Task to complete:
The entries that follow must be given again exactly, with the pictures excluded.

※ ※ ※

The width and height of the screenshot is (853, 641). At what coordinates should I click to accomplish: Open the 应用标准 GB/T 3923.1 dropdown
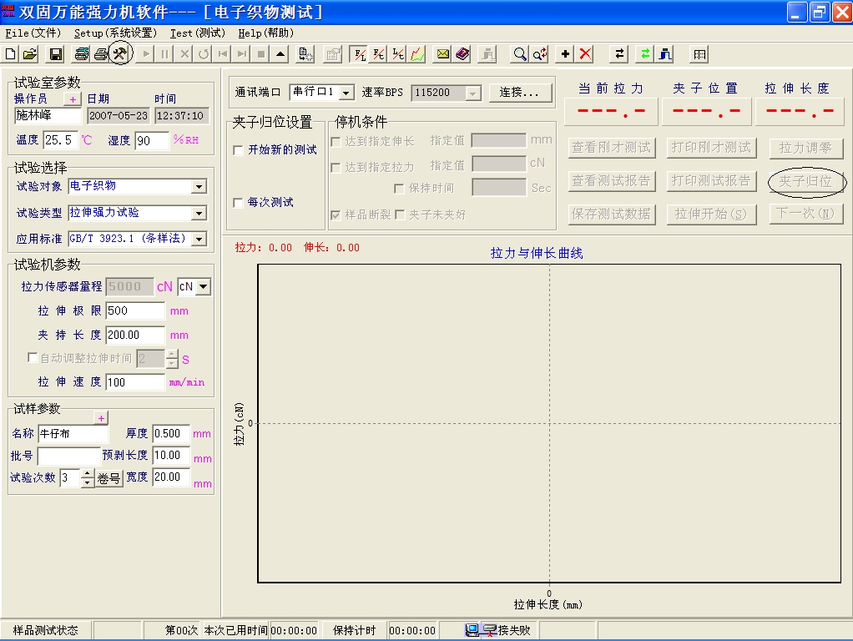click(x=199, y=240)
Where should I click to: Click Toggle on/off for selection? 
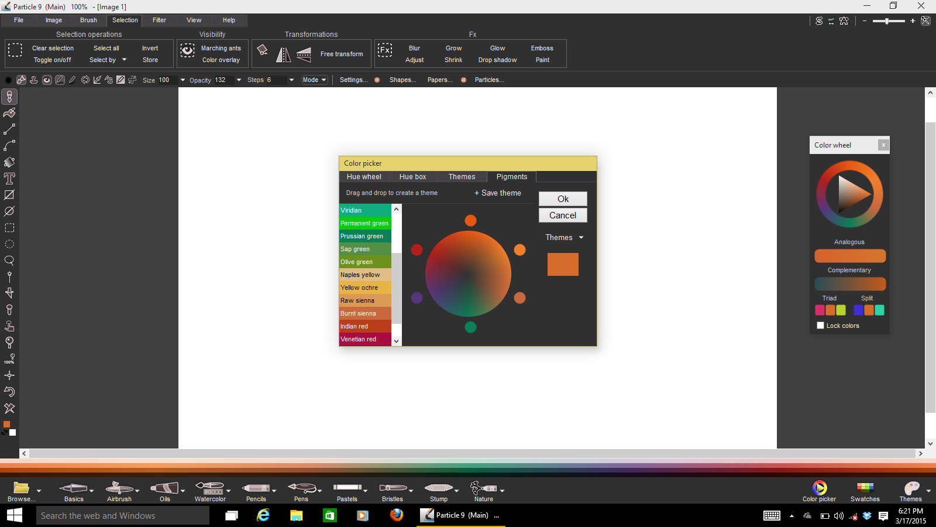[x=52, y=60]
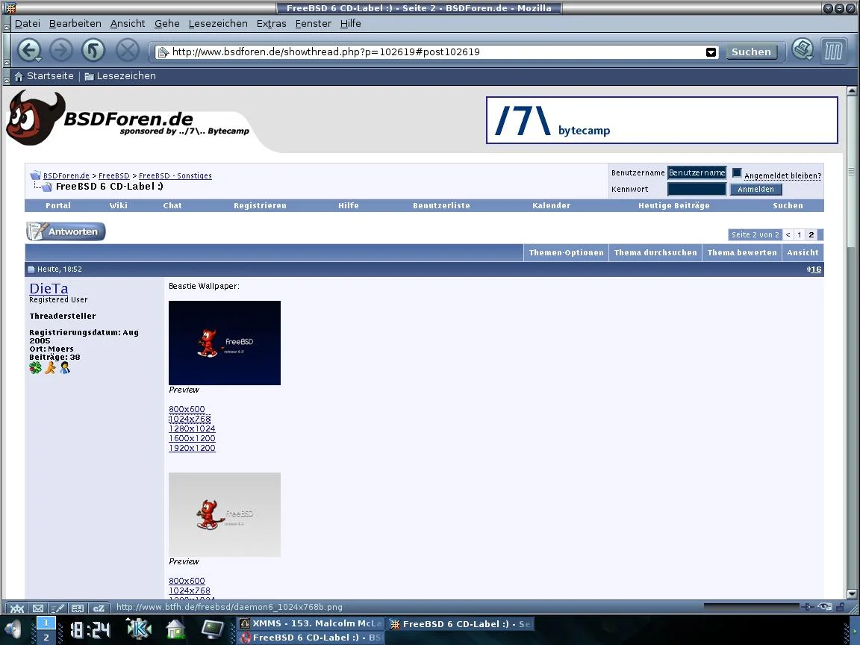Click the Antworten reply button
The width and height of the screenshot is (860, 645).
point(66,232)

※ ※ ※

Exercise result:
The width and height of the screenshot is (853, 641). At what coordinates should I click to accomplish: Open the 应用标准 GB/T 3923.1 dropdown
click(x=199, y=240)
Where should I click to: Click Toggle on/off for selection? 
[x=52, y=60]
Click the Antworten reply button
The width and height of the screenshot is (860, 645).
point(66,232)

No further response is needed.